I got into an argument with someone about the second commandment. I’m not sure if WELS has the commandments in a different arrangement as other denominations, but the commandment was “You shall not make any graven image.” He was using his interpretation of this commandment to showcase that he doesn’t believe in wearing crucifixes because people are trying to formulate an image of God above, and that’s wrong (as he claims the commandment says). There’s a lot to contest what he’s saying such as, the context in which the commandment is given, the translation, etc., but in the KJV and NIV translations there’s enough slack for him to continue to believe what he believes and have a decent argument. I don’t have enough concrete support to back up the idea that the verse is only in the context of idol worshiping, and it doesn’t mean you can’t make an image of God, religious art, or wear a crucifix as an indication of your belief. Can you please help? As much support as possible would help affirm me in this idea.
The “Ten Commandments” of Exodus 34:28 are literally “Ten Words.” God spoke ten “words” that constituted his commandments, but he did not indicate which was the “first word” or the “tenth word.” As a result, there have been three different numbering systems of the commandments throughout the years (the Jewish system, the Roman Catholic and Lutheran system, and the Reformed and Greek Orthodox system).
Since God did not specifically state which is the “second commandment” or which is the “ninth commandment,” it makes little difference if people attach a different number to a commandment or “word.” The content is not changed.
Your question addresses content that is associated with either the first commandment or the second commandment, depending on how people divide the “Ten Words.” Your question addresses Exodus 20:4-6: “You shall not make for yourself an image in the form of anything in heaven above or on the earth beneath or in the waters below. You shall not bow down to them or worship them; for I, the LORD your God, am a jealous God, punishing the children for the sin of the parents to the third and fourth generation of those who hate me, but showing love to a thousand generations of those who love me and keep my commandments.” God emphasized that command later in the chapter: “Then the LORD said to Moses, ‘Tell the Israelites this: ‘You have seen for yourselves that I have spoken to you from heaven: Do not make any gods to be alongside me; do not make for yourselves gods of silver or gods of gold’” (Exodus 20:22-23).
With those words, God is forbidding the making of an image for the purpose of worshiping it. What God forbids is exactly what the people of Israel did when they built a golden calf and worshiped it (Exodus 32).
When Christians beautify their worship spaces with crosses or wear them as jewelry, they are not worshiping those objects. The cross is a symbol of God’s justice and love. On the cross of Calvary, God spared sinners and punished his own Son in their place. The cross is a reminder of the depth of God’s love.

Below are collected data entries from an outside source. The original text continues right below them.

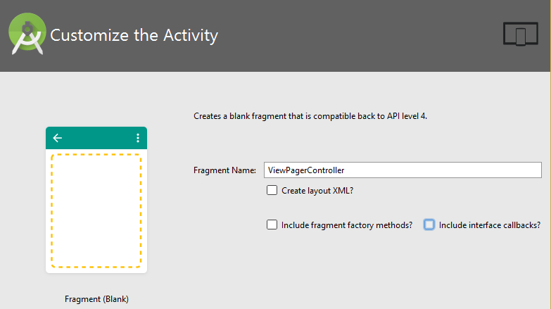Select the Fragment (Blank) template thumbnail

click(x=96, y=200)
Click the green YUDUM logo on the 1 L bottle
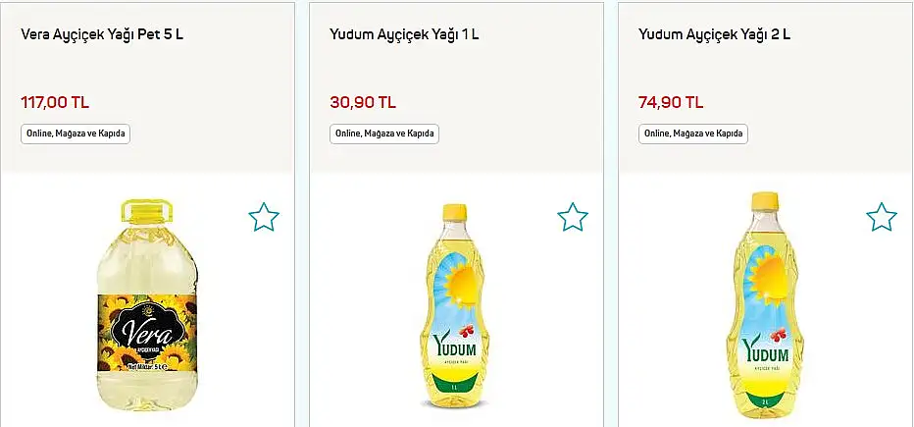This screenshot has width=914, height=427. click(455, 347)
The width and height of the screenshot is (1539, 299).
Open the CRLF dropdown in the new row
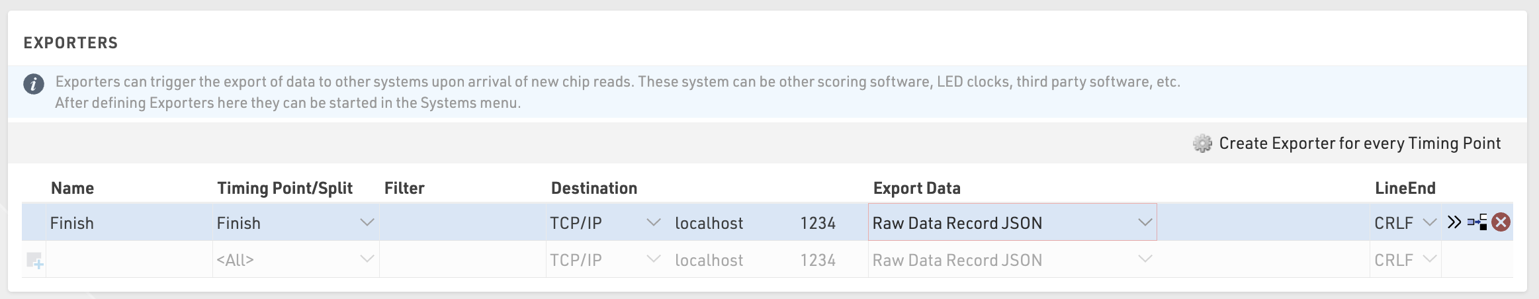tap(1429, 259)
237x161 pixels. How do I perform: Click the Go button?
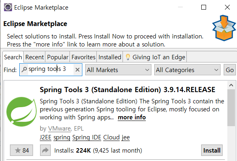[230, 70]
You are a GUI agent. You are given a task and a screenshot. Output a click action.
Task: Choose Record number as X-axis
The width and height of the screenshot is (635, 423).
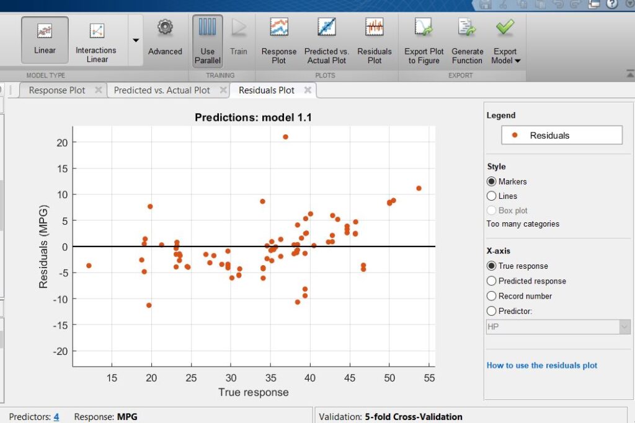tap(492, 296)
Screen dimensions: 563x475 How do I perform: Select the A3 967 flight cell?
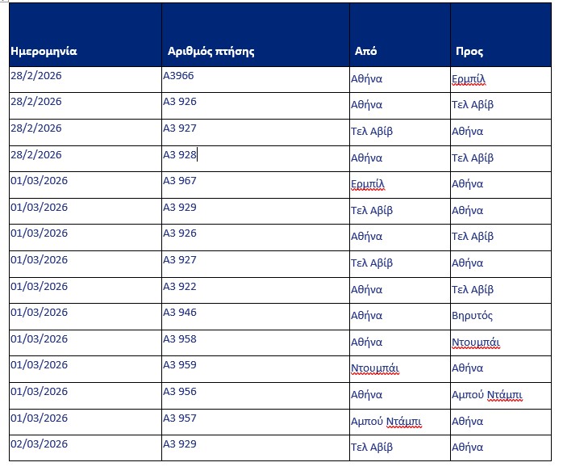(x=256, y=185)
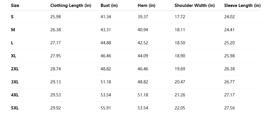Select the 5XL size row label
The width and height of the screenshot is (266, 119).
(15, 108)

The Bible itself points to the significance of the cross: “For the message of the cross is foolishness to those who are perishing, but to us who are being saved it is the power of God” (1 Corinthians 1:18). “May I never boast except in the cross of our Lord Jesus Christ, through which the world has been crucified to me, and I to the world” (Galatians 6:14). Colossians 1:20; 2:14-15 and 1 Peter 2:24 also underscore the importance of the cross.

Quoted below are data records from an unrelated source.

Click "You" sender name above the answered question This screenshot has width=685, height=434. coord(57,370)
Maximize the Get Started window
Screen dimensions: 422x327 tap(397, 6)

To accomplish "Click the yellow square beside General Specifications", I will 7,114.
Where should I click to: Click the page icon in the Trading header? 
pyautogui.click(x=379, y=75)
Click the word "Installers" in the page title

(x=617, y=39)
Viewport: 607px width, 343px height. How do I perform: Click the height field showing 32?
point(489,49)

Christians use more than the cross as a reminder of God’s love and mercy. Think of some other items of Christian art you can find in churches: a scallop shell to call to mind the blessings of Baptism, a chalice and wafer to underscore the blessings of the Lord’s Supper, a dove to recall the work of the Holy Spirit, a manger to remember the lowly manner of Jesus’ birth, and an empty tomb to reinforce the truth of Jesus’ resurrection from the dead. Christians are not worshiping these images. These images keep the truths of God’s word before our eyes; they are visual reminders of God’s love and mercy.
As God has neither commanded nor forbidden the use of Christian art, using a cross lies in the area of Christian freedom. I hope this information will be helpful for you.